With the arrival of autumn, serious beer drinkers get down to business with authentic German doppelbocks

Weihenstephaner Korbinian
A saintly signature double bock from the world's oldest brewery, with history dating back to St. Corbinian in 725 AD. It's now operated as the official state brewery of Bavaria. An unctuous, urgently downable brew the color of a mahogany piano, with dry, chewy malty notes and heady floral overtones.

Paulaner Salvator
At Paulaner they’ve been doing beer right since 1634, and their world-class doppelbock is brewed today from a recipe unchanged since the 1770s. Luscious with buxom malt flavors and a slippery mouthfeel, this is the holy bruiser that started the trend of giving doppelbocks names ending with -ator.

Ayinger Celebrator
Black as a night alone in the woods. The obscure, nocturnal flavors are brightened somewhat by a thread of acidity that leads the way out of the forest, by way of chocolate frosting and malt ball flavors. As dense, mysterious and delicious as a Grimm fairytale.
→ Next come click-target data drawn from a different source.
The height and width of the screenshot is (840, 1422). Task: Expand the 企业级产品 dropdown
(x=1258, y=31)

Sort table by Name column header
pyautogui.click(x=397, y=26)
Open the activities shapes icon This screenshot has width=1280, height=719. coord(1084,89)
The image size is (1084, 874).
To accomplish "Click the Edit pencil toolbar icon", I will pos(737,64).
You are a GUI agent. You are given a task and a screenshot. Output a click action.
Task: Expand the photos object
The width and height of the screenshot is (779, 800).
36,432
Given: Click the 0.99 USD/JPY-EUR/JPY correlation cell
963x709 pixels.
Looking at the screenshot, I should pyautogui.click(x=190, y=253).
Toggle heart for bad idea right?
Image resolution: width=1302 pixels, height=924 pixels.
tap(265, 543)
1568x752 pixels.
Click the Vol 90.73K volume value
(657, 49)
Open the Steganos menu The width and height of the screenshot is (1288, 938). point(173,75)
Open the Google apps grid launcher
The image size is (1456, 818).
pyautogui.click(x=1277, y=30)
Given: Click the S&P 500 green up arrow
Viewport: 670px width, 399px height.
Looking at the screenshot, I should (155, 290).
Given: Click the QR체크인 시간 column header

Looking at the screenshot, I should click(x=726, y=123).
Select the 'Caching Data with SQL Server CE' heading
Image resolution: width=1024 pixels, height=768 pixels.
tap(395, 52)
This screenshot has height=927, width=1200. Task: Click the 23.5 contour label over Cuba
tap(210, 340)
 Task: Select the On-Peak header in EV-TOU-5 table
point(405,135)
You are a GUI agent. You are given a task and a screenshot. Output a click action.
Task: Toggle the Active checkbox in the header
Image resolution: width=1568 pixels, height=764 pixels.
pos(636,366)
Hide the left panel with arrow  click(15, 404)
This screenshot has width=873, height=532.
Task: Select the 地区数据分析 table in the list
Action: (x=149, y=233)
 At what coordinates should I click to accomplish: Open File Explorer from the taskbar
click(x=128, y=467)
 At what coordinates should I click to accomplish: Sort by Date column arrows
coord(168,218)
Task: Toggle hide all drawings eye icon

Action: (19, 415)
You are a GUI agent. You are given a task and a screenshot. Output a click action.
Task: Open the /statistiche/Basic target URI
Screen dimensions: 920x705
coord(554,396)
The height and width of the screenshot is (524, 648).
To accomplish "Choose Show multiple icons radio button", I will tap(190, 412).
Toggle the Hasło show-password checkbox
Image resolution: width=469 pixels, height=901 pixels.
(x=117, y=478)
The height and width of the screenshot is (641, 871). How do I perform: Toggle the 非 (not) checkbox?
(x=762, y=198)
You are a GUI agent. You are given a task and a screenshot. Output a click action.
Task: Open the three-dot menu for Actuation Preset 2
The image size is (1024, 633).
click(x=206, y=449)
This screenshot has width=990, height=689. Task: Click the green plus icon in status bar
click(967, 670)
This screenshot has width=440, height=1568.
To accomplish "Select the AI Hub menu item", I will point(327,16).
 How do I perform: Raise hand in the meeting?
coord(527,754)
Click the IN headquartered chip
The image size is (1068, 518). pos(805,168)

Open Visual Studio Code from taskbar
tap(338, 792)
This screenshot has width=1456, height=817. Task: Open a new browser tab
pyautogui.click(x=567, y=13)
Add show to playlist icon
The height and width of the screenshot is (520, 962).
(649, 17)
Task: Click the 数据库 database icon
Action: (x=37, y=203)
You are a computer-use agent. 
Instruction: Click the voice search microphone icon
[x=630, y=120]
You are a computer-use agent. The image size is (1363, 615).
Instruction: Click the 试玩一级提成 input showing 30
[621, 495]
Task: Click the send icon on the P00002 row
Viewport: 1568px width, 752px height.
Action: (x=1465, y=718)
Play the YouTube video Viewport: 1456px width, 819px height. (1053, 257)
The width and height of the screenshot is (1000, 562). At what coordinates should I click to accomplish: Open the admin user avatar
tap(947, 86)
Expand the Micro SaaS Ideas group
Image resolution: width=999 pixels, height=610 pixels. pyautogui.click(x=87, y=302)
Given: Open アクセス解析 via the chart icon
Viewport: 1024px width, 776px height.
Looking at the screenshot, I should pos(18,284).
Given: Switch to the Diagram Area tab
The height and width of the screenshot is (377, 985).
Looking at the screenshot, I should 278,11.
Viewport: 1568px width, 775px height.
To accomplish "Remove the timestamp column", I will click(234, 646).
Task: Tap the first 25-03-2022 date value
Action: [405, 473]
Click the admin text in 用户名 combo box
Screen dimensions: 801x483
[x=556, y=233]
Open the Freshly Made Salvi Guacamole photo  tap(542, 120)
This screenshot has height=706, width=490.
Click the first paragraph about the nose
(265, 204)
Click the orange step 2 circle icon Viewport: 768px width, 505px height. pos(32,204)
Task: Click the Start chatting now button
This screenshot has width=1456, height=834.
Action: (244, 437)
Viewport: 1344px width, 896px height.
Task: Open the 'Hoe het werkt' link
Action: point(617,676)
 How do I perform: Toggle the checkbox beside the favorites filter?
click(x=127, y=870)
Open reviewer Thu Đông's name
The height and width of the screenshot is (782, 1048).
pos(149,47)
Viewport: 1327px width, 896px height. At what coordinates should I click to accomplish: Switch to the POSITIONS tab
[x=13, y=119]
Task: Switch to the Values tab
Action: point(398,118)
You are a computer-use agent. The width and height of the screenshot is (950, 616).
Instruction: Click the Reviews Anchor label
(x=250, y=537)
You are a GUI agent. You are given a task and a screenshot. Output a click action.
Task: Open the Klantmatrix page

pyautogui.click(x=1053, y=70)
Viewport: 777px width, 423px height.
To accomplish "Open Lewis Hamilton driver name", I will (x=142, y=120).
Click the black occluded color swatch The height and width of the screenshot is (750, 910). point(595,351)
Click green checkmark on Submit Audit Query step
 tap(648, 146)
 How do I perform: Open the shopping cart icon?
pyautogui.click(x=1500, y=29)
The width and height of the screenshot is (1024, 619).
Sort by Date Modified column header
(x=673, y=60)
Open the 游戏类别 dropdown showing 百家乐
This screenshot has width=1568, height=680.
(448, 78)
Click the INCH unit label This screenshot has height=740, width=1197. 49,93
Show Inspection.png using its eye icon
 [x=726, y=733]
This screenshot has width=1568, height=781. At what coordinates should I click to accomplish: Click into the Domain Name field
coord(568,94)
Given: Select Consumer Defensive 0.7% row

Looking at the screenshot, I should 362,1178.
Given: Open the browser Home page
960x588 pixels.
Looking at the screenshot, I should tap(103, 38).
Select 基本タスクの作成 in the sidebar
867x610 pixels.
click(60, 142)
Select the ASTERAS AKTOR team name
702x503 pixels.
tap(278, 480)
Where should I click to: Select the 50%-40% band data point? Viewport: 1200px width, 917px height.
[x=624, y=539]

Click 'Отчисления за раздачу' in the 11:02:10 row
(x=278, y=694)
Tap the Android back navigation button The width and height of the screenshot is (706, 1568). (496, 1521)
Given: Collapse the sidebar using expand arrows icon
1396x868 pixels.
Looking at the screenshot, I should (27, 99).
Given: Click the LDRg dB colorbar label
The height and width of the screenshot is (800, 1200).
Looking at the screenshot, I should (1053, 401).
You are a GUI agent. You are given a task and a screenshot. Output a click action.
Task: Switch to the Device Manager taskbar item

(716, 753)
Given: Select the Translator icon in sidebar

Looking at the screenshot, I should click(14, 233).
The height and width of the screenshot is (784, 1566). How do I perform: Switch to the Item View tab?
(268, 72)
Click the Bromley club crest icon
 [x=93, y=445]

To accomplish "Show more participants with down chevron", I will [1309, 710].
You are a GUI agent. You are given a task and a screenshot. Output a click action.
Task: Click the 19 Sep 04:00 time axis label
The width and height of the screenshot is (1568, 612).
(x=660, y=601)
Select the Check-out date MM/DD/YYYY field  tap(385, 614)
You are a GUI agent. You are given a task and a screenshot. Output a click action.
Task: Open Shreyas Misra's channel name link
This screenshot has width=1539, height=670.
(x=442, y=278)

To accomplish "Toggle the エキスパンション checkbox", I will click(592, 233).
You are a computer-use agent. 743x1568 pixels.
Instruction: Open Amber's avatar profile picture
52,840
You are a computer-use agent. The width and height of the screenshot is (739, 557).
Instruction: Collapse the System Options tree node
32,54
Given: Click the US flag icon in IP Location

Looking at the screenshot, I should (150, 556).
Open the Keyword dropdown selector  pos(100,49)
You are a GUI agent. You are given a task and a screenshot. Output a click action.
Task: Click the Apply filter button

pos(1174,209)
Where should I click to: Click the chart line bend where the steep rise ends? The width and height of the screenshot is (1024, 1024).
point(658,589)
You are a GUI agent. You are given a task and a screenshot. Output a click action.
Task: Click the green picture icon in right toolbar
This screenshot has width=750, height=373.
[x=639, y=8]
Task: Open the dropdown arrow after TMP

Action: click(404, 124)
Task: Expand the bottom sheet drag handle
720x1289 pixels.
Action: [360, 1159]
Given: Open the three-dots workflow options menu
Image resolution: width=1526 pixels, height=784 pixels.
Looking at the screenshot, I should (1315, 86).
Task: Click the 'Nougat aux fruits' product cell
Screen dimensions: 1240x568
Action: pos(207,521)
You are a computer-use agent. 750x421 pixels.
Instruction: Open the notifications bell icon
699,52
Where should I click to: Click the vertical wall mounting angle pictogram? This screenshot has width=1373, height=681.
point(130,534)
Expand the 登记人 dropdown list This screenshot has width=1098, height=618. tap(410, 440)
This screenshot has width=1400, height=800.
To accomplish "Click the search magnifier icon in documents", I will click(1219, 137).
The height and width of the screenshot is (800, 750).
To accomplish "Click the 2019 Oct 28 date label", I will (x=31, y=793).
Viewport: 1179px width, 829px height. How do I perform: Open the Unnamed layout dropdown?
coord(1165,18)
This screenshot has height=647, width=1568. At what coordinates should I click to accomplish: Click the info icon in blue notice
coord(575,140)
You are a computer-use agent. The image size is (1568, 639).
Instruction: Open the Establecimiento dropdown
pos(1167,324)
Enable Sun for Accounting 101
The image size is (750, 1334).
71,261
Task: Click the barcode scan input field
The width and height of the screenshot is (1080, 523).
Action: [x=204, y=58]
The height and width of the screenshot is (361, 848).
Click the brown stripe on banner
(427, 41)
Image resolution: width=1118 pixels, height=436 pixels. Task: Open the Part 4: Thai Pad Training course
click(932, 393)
Allgäuer Brauhaus Cambonator

A dark double bock from the scenic Allgäu district of Bavaria. The heavily-perfumed floral nose alone is enough to knock your lederhosen off, but just wait . . . . Unbelievably opulent flavors of licorice, incense (myrrh?), cola and chocolate-covered cherries. A beer of Byzantine complexity.

Aktien-Brauerai St. Martin
This gemütlich Bavarian doppelbock could almost be confused with a homespun English porter, so rich and chocolatey is it. Notes of cocoa, Ovaltine and malt play in a sweet-but-somber key on the palate and lead into a long, Wagnerian finish.